今年も暑くなると言う事で故障していたエアコンを早めに取り換えた。幸いと言おうか暑い日は訪れず今まで使う日はなかった。昨日ミュージシャンの希望で今年初めて動かした。昨年の猛暑下ライブに来てくれていた常連の人から拍手が起きた。6月15日の事である。Lazyで働いていた友恵の命日にあたる。数年前まである時期になると深夜エアコンが勝手に動き出す現象が続いたことが有る。この事はお客さんが気味悪がるといけないのであまり言ってはいない。ある霊感が強いというお客さんがここでは何かを感ずる・・・と言っていたのも思い出した。僕はああ・やっぱり友恵来ていたのだ・・・と思っていた。本当にlazyに戻ってきたかったのだと思う。まだ、私の事覚えているよね‥と言ってエアコンを悪戯していたのだと思う。

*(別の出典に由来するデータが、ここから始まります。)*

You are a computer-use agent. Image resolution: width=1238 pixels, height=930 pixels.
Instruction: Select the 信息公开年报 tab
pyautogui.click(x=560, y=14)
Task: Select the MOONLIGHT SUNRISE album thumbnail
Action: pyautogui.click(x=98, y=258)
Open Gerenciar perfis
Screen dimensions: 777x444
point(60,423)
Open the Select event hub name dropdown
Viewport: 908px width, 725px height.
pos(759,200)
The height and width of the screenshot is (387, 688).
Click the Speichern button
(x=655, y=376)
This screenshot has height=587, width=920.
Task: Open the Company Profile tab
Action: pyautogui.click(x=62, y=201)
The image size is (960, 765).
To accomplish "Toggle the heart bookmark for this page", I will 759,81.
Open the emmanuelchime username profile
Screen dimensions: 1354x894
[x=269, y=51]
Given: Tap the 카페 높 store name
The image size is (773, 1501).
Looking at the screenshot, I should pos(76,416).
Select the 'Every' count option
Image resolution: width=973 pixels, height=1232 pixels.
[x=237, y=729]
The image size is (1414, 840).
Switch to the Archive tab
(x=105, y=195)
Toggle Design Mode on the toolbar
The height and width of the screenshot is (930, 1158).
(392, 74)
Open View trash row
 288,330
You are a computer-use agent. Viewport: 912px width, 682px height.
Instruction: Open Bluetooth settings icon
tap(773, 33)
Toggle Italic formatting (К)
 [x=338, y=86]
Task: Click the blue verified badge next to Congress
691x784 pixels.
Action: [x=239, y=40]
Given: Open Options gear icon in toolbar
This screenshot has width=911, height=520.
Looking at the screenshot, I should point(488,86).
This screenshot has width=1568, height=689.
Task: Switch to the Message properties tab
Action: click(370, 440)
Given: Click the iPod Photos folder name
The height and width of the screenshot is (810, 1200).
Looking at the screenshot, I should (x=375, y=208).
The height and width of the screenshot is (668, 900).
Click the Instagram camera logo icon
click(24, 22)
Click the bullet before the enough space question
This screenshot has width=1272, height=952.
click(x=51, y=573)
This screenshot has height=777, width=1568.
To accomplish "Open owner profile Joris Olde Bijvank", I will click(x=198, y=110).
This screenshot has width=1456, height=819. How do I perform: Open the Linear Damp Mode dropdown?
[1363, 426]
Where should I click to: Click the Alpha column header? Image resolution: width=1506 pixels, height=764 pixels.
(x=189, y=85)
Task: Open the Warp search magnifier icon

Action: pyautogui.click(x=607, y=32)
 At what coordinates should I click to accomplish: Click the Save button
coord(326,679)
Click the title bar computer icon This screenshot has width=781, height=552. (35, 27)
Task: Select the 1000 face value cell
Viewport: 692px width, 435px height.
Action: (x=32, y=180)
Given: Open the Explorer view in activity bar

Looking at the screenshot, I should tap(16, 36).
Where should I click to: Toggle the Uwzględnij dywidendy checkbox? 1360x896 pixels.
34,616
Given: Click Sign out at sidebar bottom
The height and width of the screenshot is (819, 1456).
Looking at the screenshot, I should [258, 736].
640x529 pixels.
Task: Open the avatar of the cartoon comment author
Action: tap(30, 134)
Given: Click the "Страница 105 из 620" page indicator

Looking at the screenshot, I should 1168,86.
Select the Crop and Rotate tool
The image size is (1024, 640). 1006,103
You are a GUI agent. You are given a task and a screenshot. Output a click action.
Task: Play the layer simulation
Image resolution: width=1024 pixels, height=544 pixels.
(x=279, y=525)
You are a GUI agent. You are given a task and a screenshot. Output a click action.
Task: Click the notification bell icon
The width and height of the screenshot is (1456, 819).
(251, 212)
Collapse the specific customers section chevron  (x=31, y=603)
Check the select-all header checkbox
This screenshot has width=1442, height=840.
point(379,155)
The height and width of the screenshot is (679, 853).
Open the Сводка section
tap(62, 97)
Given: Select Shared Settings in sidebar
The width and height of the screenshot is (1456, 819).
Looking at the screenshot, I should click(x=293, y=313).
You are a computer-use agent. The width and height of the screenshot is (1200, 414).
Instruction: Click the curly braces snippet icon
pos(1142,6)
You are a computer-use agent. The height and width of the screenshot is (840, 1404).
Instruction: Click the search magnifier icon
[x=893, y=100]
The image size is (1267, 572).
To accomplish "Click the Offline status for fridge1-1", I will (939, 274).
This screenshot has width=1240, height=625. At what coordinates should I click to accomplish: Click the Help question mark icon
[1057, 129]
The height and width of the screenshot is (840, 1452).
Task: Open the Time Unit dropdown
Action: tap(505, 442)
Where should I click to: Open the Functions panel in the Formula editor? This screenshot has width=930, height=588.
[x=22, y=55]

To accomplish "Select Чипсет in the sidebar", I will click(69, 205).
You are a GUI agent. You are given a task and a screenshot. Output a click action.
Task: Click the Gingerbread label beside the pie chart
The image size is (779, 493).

店で二日続けて「ちょっとした」事件が起きてそのことが原因で心のバランスを崩してしまった。絶対店に戻るからね。待っててパパ・・・と言うメールが時々来た。メールが打てるほど体調が良い時に。友恵は僕の事をパパと呼んだ。あだ名である。昨今のパパ活のような新語もある。誤解されるので人前では辞めてほしいと言ったが友恵は頑としてパパと呼び続けマスターと呼ぶことは一度もなかった。若い愛人出来て良いねと揶揄されたこともある。友恵が心に傷のある子だとは聞いていた。だが「ちょっとした」ことがそれほどまでの引き金になるとは想像できなかった。僕にも責任があるので辛抱強く回復するのを待った。生活保護の手続きに同行し月何回かの心療内科への通院にも付き合った。時々人前で暴れられることもあり必死で抑えたことも何度もある。薬を飲むと何事もなかったように穏やかになる。そしてケロッとして「ごめんね。おなかすいちゃった」と言うのである。少なくとも信用されている実感はあった。僕は本当に人を守ってあげたいと思ったのは友恵が最初だったのかもしれない。15年前の6月15日の午前4時半、友恵が設定まで全部やってくれたガラケー携帯に着信があった。その事に気が付いたのは15日の午後であった。電話をかけたが出ることはなかった。体調が良くない時は電話に出ないこともよくあることではあった。翌日知らない方から固定電話に電話がかかってきた。「友恵の父です」と切り出した。山梨県にいらっしゃると言う事は聞いていた。「友恵が亡くなりました」と言う言葉を聴いた時は頭の中にキーンという通奏音が鳴りだした。「いつですか」と聞くのがやっとであった。「15日の5時頃です」と聞いた時には言葉を失った。あの電話に出れてさえいれば・・・・と思うとしばらく何も手につかない日が続いた。僕もそこそこの年齢である。肉親や親しかったミュージシャンの死に直面してきた。だが友恵の死に異質なものを感じた。26歳で命を絶った子にまだ人の為に優しくなれる余力が残っていることを教えてもらった。
石垣島の砂浜で半分居眠りをしながら村上春樹の小説を読んでいる僕の傍らでせっせと小さなヤドカリを取っている友恵の姿を今でも思い出す。
もう一度エアコンを動かしに来てくれないかな・・・。